Oncolytic viruses or bacteria specifically target the tumor microenvironment and dissolve tumor cells, thereby releasing tumor antigens, damage-related molecular patterns, and pathogen-related molecular patterns to recruit peripheral immune cells or restart existing anti-tumor immune cells. At the same time, the microorganism itself can be used as a promising immune adjuvant to promote inflammatory TME, thereby further enhancing anti-tumor immunity.
Auxiliary Pattern Recognition Receptor Regulates TME
Microbial assistance refers to the immunomodulatory effects of pathogen-related molecular patterns derived from microorganisms. Pathogen-related molecular patterns can be sensed by pattern recognition receptors (PRR). Toll-like receptors (TLR) are the most studied subtype of PRR. The microbial activation of TLRs plays a double-edged role in the tumor immune microenvironment.
First of all, microorganisms in tumors drive the formation of immunosuppressive tumor microenvironment through TLR. In a mouse model of pancreatic cancer, microorganisms in the tumor selectively activate TLRs in monocytes to induce M2-like TAM differentiation. The bacterial lipopolysaccharide recognized by TLR4 induces hepatocytes to express CXCL1. CXCL1 is a chemokine that can recruit CXCR2+ polymorphonuclear MDSCs to form an immunosuppressive environment and promote cholangiocarcinoma in mice. Similarly, Fusobacteria recognized by TLR4 up-regulate the IL-6/p-STAT3/c-MYC signaling pathway, leading to M2-like TAM polarization and colorectal cancer progression.
On the other hand, microorganisms in tumors maintain the immunostimulatory tumor microenvironment through TLRs, and therefore act as anticancer agents. In a mouse model of lung cancer, bacterial lipoproteins activate TLR2, and MDSCs are reprogrammed to differentiate into the inflammatory M1 phenotype. In addition, TLR agonists work synergistically with IFN-γ to increase the pro-inflammatory cytokines TNF-α, IL-12p40 and IL-12p70, reduce IL-10, form an inflammatory microenvironment, and activate anti-tumor immune responses.
In general, microorganisms regulate tumor immune microenvironment through PRR, and a specific microorganism can interact with various PRRs at the same time. Therefore, the immunomodulatory effect of microorganisms is the sum of many signal pathways mediated by different PRRs.
Microbial derived metabolites
Microbial metabolites such as short-chain fatty acids (SCFA), bile acids and inosine can enter the blood. Some receptors for microbial-derived metabolites are expressed on cancer cells and tumor-infiltrated immune cells, indicating the potential role of microbial-derived metabolites in the tumor microenvironment.

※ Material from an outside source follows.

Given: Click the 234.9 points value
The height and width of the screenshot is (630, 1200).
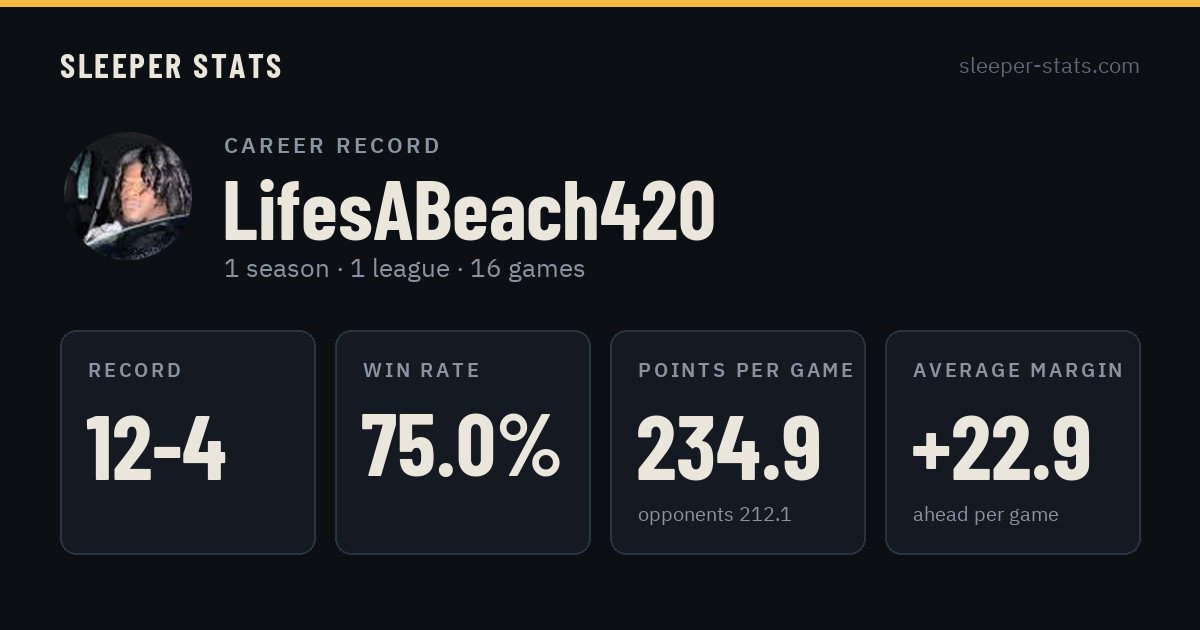Looking at the screenshot, I should coord(729,447).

SCFA is a product of dietary fiber fermented by intestinal anaerobic bacteria. SCFA includes acetic acid, propionic acid and butyric acid. For normal intestinal epithelial cells, SCFAs can inhibit tumor inflammation.
For example, butyrate can increase the levels of IL-10 and retinoic acid in the intestinal microenvironment, thereby promoting the differentiation of naive T cells into regulatory T cells. In addition, it also promotes the proliferation of regulatory T cells, thereby inhibiting pro-tumor inflammation.
Secondary bile acids, such as ω-murocholic acid, down-regulate the secretion of the chemokine CXCL16 in sinusoidal endothelial cells.
Therefore, natural killer T cells recruited by the CXCR6-CXCL16 interaction are reduced. Antibiotics can eliminate microorganisms and reverse the aforementioned effects.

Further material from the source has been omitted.